Description of the task | Return the lines beginning at the one that contains "Click the accessibility" and running to the end of the records, exactly and with nothing else. Omit pictures.

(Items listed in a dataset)
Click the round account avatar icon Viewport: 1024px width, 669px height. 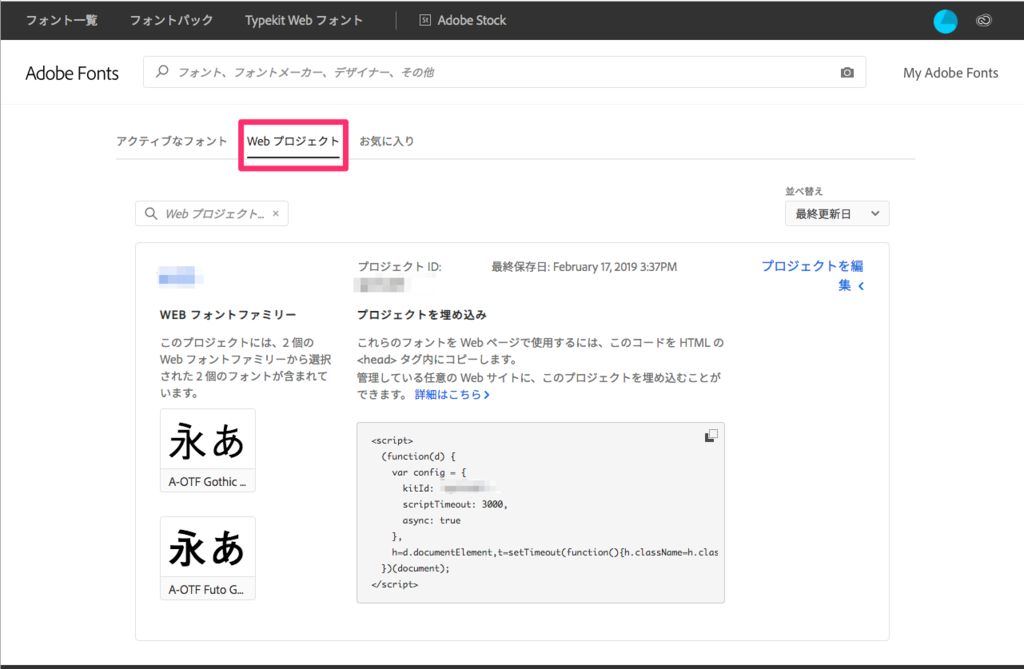pos(944,20)
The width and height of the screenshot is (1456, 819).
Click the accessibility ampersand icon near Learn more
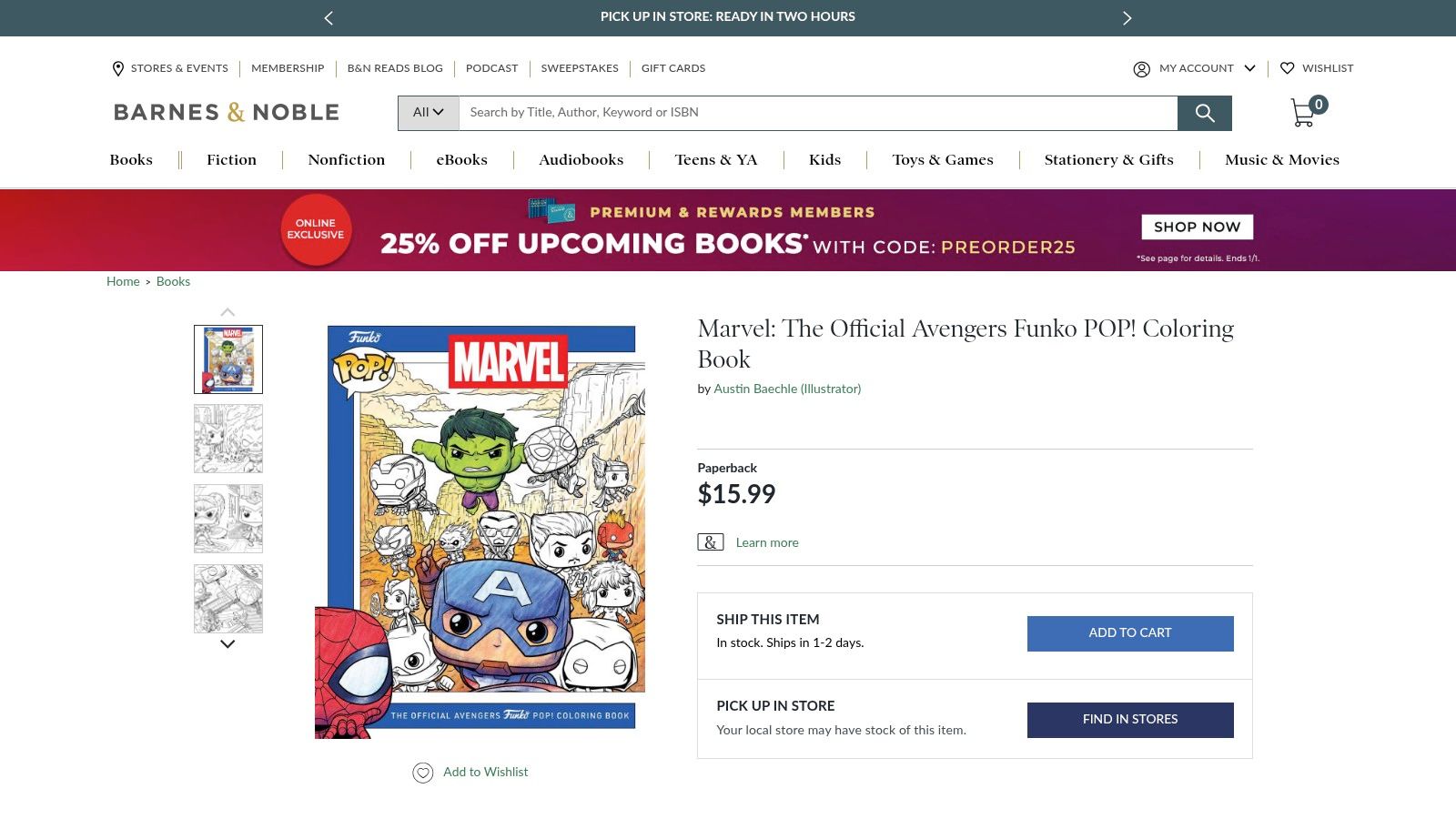pos(710,541)
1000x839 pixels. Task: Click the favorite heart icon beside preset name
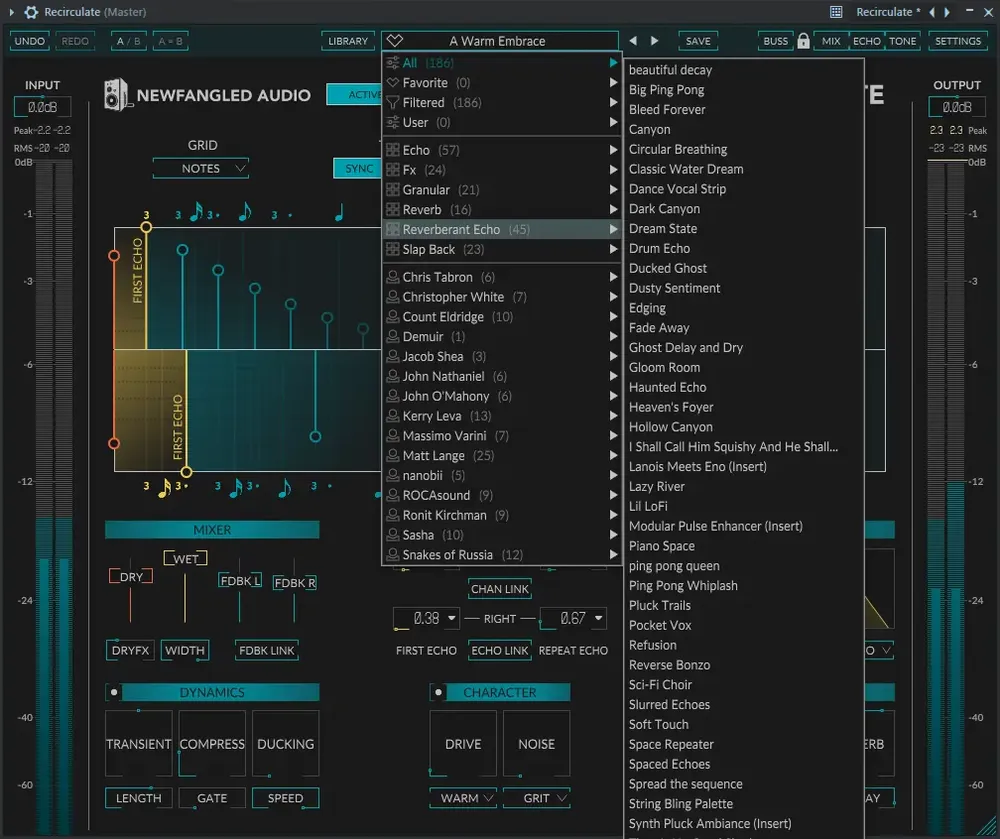[x=395, y=41]
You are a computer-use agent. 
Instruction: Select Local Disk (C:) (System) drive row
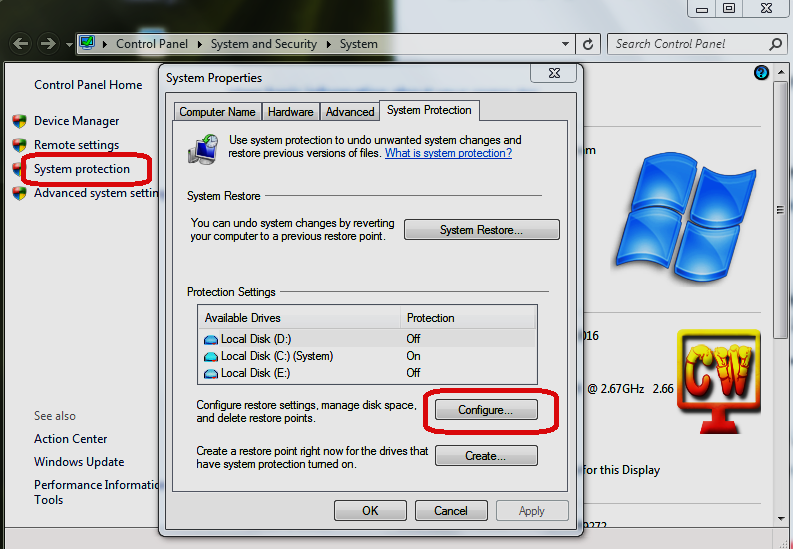276,356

Answer to the problem |
Click the accessibility ampersand icon near Learn more
pos(710,541)
1000x839 pixels. Task: Click the favorite heart icon beside preset name
[x=395, y=41]
You are a computer-use agent. 
Instruction: Select Local Disk (C:) (System) drive row
276,356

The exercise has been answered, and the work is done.